Influence of different arsenic species on uptake, speciation and efflux of arsenic in hydroponic rice plants.

Uptake, translocation and speciation of As in rice plants have been investigated through hydroponic cultivations under stress from different As species. After germination, rice seedlings were treated with arsenite [As(III)], arsenate [As(V)], monomethylarsonic acid (MMA) or dimethylarsinic acid (DMA) at concentrations of 50, 100, 150, 200 and 250 µg/L for 24 days. Only inorganic As species were detected in the rice plants treated with As(III) or As(V), indicating that rice seedlings could not methylate inorganic As in hydroponic culture. As(V) in the rice roots was readily reduced to As(III) after uptake; thus, As(III) was the dominant species in the rice roots (>60%) and shoots (>80%) regardless of As(III) or As(V) treatment.
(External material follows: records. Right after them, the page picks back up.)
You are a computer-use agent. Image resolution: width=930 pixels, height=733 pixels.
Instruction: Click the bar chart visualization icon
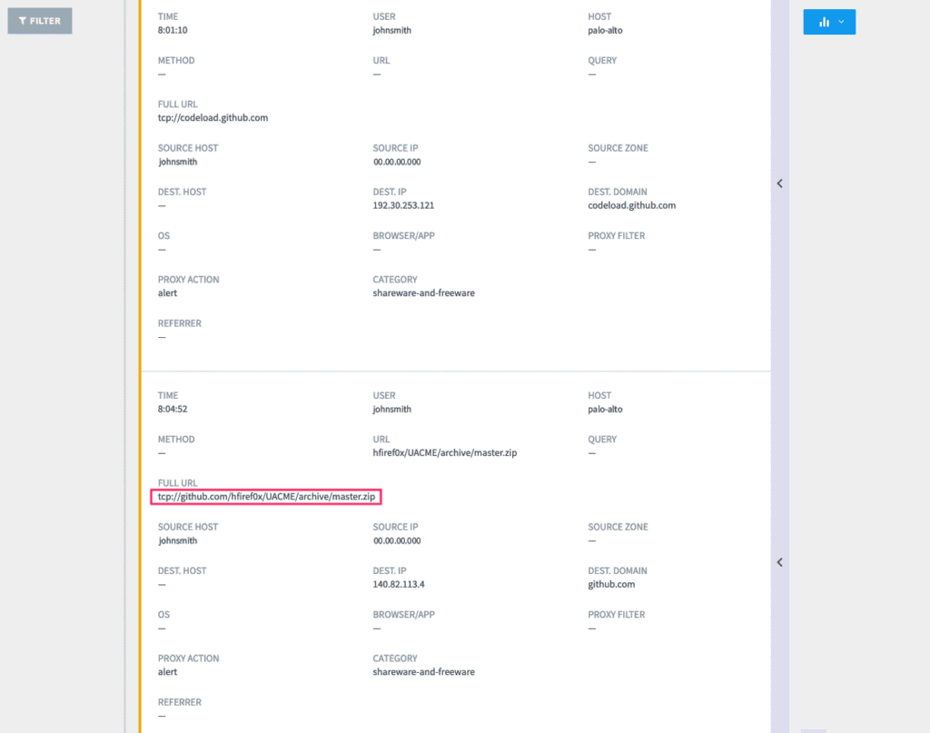[825, 22]
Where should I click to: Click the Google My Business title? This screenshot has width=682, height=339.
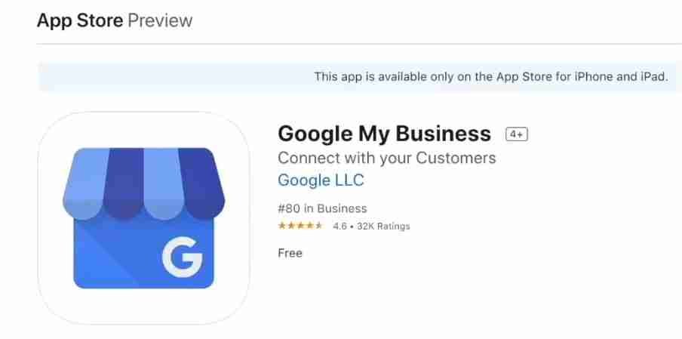coord(385,134)
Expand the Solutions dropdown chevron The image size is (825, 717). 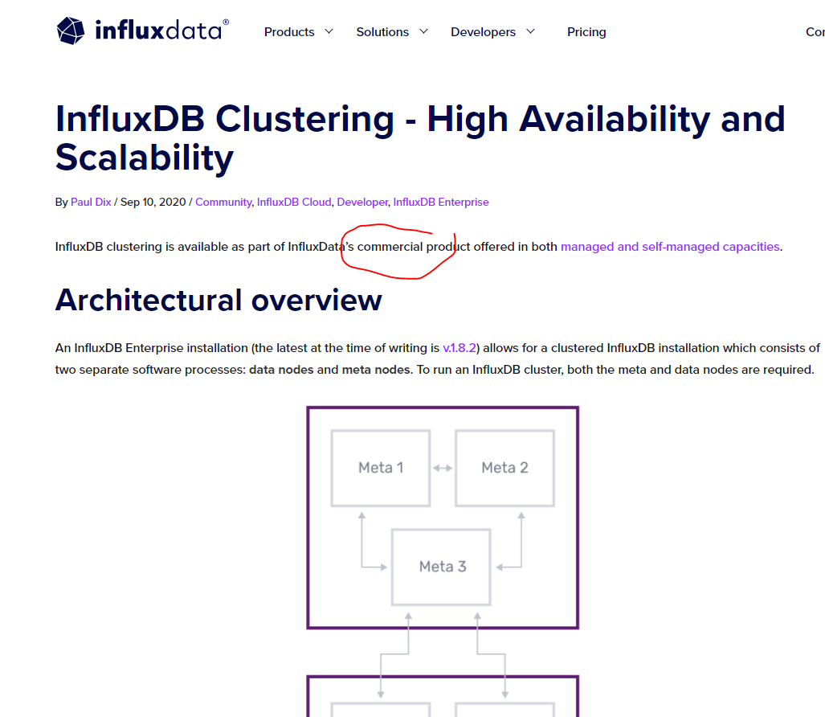pos(423,31)
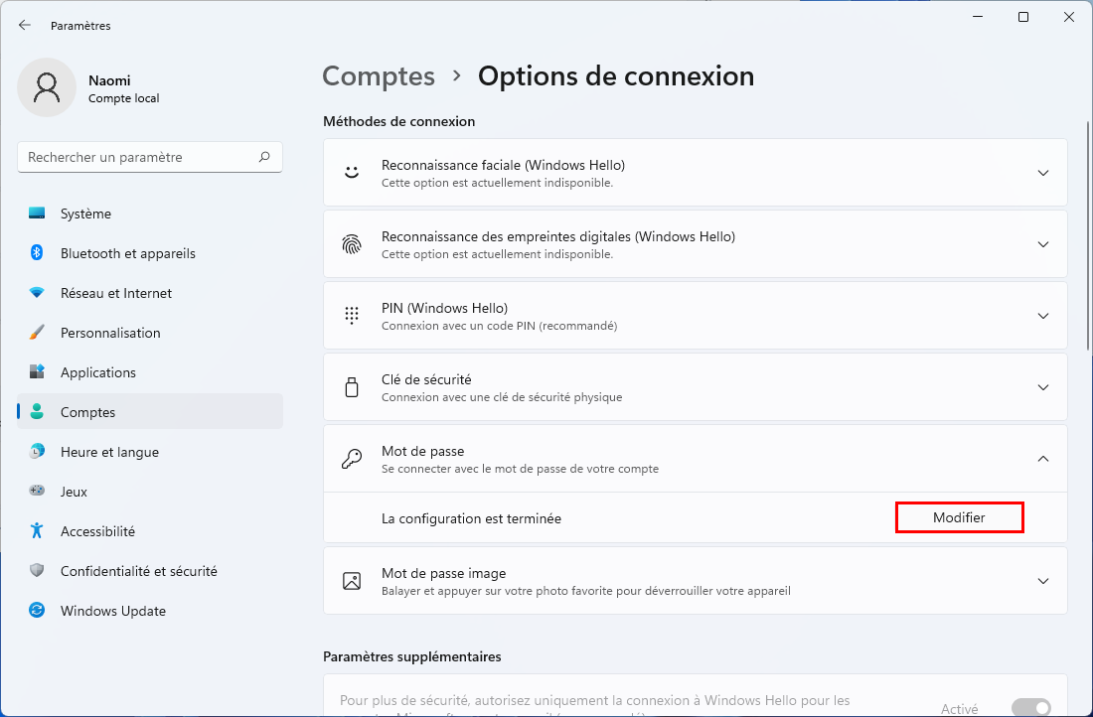The image size is (1093, 717).
Task: Expand the Mot de passe image chevron
Action: click(x=1042, y=581)
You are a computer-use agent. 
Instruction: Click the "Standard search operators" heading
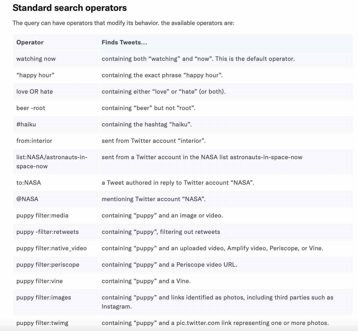[70, 8]
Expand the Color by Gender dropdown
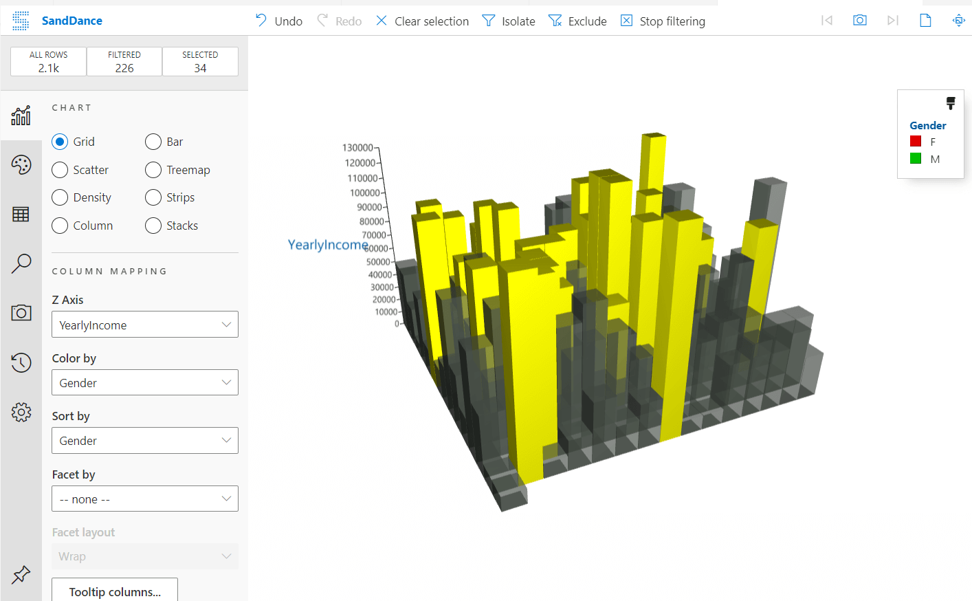Viewport: 972px width, 601px height. pos(144,382)
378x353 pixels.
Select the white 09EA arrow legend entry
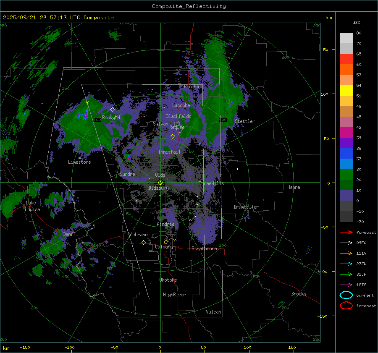tap(346, 243)
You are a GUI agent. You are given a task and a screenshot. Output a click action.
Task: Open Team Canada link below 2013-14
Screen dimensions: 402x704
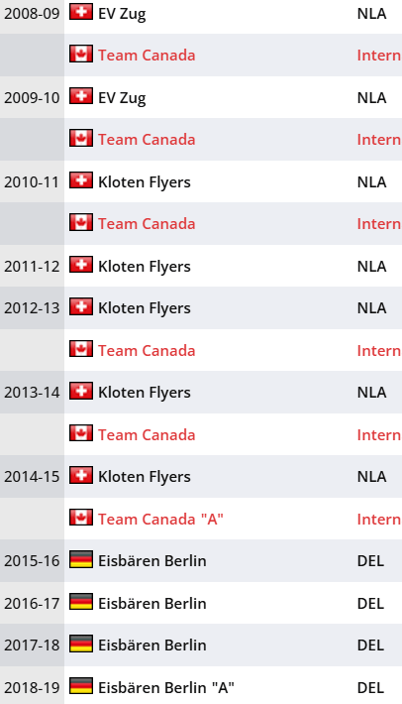pyautogui.click(x=147, y=435)
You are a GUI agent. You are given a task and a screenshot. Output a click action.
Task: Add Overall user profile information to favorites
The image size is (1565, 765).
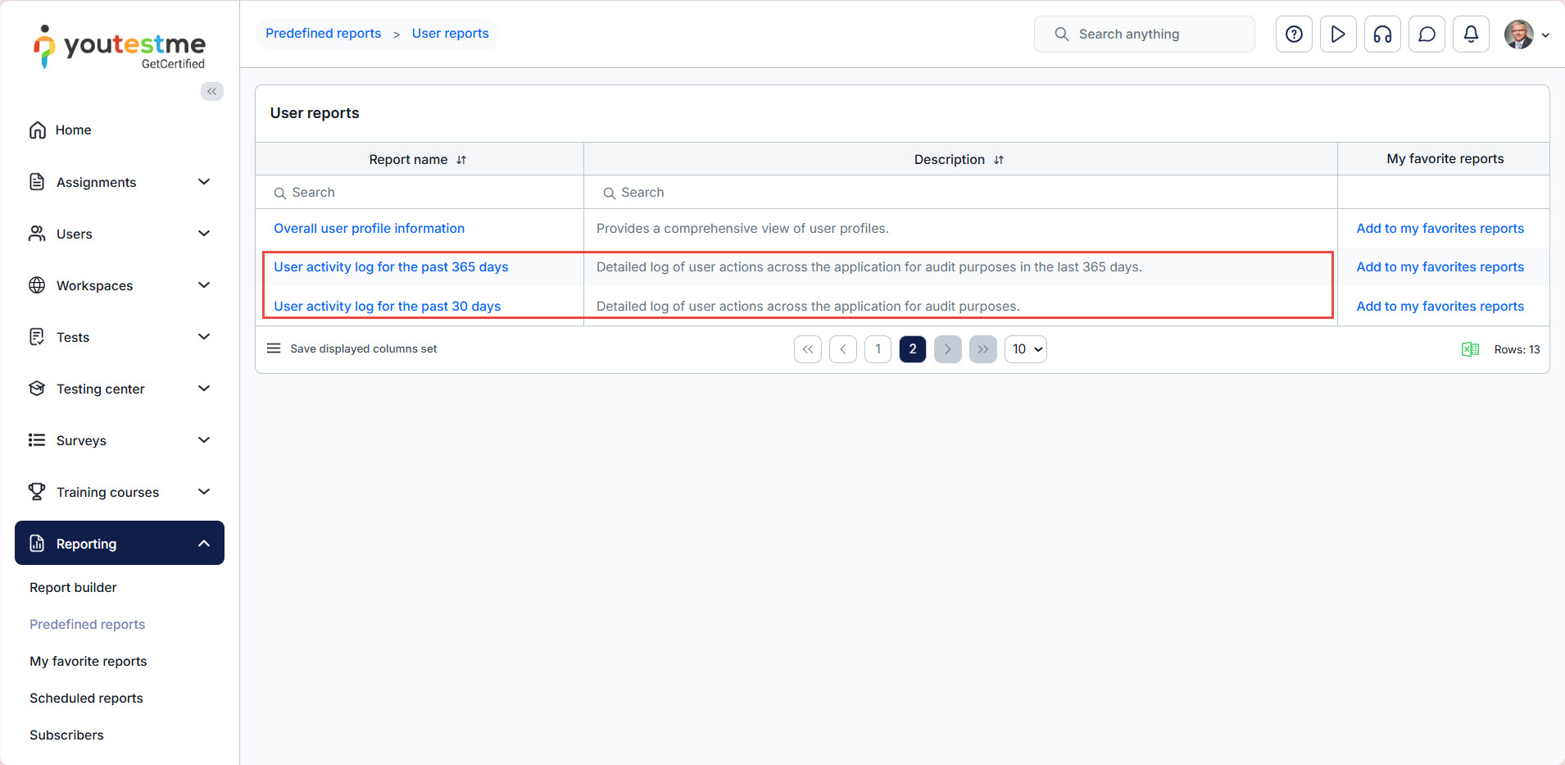pos(1440,229)
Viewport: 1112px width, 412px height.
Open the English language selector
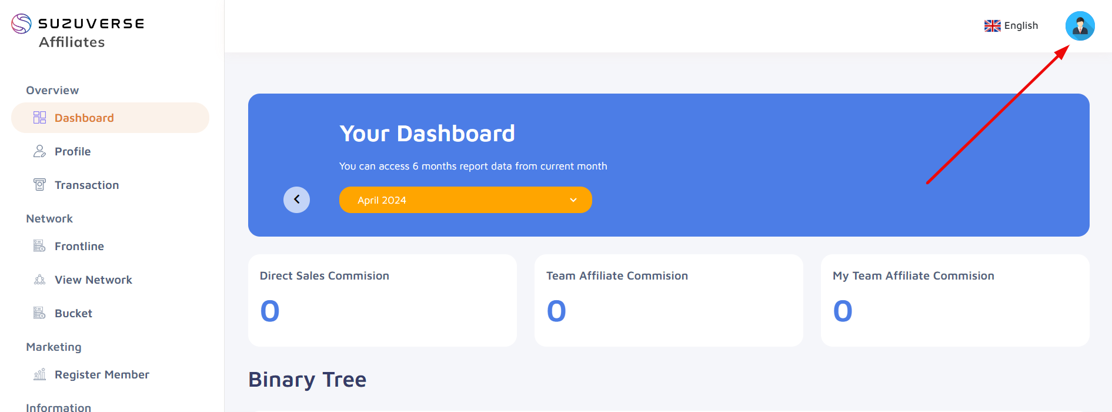[x=1011, y=26]
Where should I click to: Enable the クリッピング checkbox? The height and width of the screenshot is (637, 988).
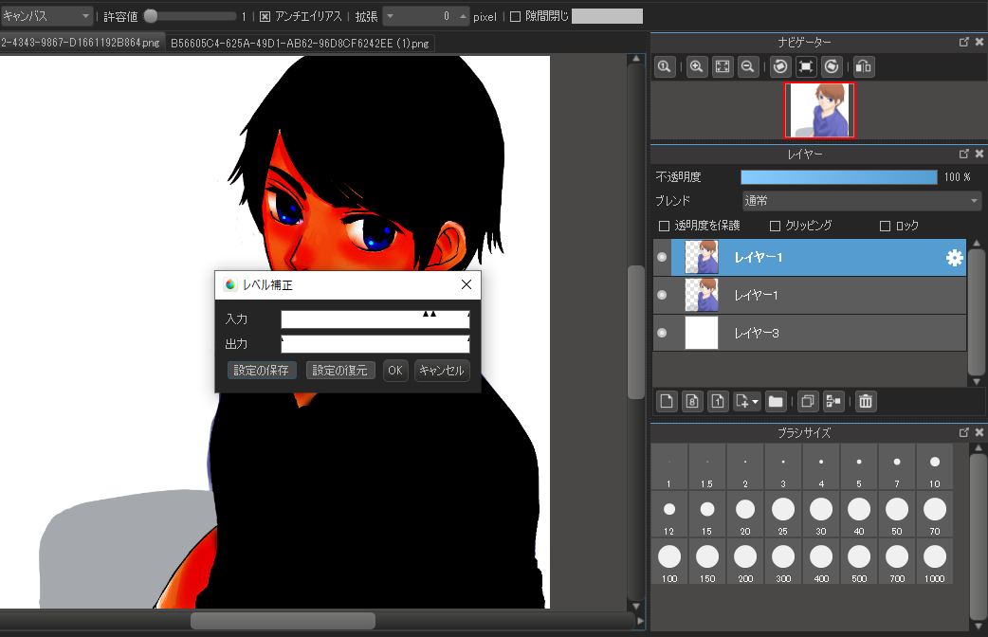(776, 227)
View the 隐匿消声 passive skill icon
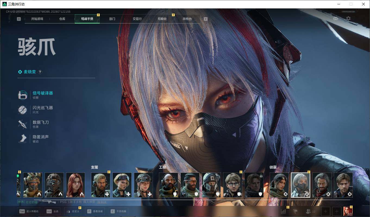Image resolution: width=370 pixels, height=217 pixels. 23,139
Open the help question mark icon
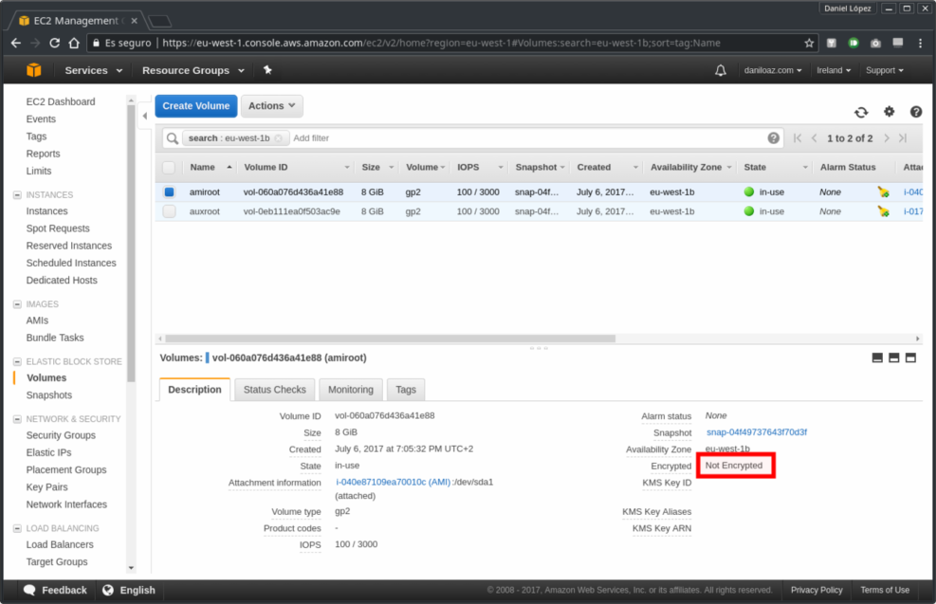 tap(915, 111)
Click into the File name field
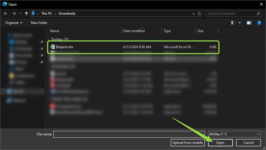Screen dimensions: 266x150 click(x=129, y=134)
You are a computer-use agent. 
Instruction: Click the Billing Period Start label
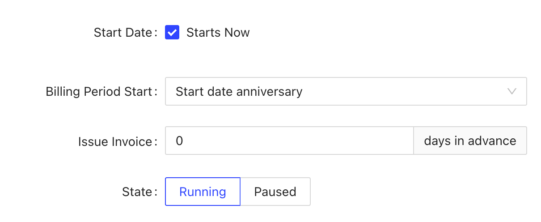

The increased As(III) proportion in the nutrient solutions was due to the efflux of As(III) from the rice roots. MMA with relatively low stability in the blank nutrient solution was demethylated to As(III). Moreover, demethylation and methylation of MMA might occur simultaneously in rice plants. Specific proportions of MMA and AsB were observed in the rice roots treated with DMA, implying that MMA and AsB were the DMA metabolites in rice roots after detoxification.